§ Input data
----------

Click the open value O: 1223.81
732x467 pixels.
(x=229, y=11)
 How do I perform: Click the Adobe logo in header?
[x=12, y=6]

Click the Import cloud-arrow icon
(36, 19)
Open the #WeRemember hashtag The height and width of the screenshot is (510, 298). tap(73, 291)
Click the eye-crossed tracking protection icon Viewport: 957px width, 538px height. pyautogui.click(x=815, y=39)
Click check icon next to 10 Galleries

----------

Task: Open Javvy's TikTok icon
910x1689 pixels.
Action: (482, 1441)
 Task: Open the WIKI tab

----------

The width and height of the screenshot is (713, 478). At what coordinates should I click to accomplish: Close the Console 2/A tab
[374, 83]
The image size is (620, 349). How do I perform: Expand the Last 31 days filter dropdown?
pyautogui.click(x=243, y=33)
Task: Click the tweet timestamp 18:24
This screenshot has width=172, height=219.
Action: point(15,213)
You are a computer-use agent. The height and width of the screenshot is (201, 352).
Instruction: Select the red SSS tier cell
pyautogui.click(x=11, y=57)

----------

Considering only the material above, set down every line from the one with "How do I perform: Click" to the one with "Click check icon next to 10 Galleries", inclusive, exactly as written.

 How do I perform: Click the Adobe logo in header?
[x=12, y=6]

Click the Import cloud-arrow icon
(36, 19)
Open the #WeRemember hashtag The height and width of the screenshot is (510, 298). tap(73, 291)
Click the eye-crossed tracking protection icon Viewport: 957px width, 538px height. pyautogui.click(x=815, y=39)
Click check icon next to 10 Galleries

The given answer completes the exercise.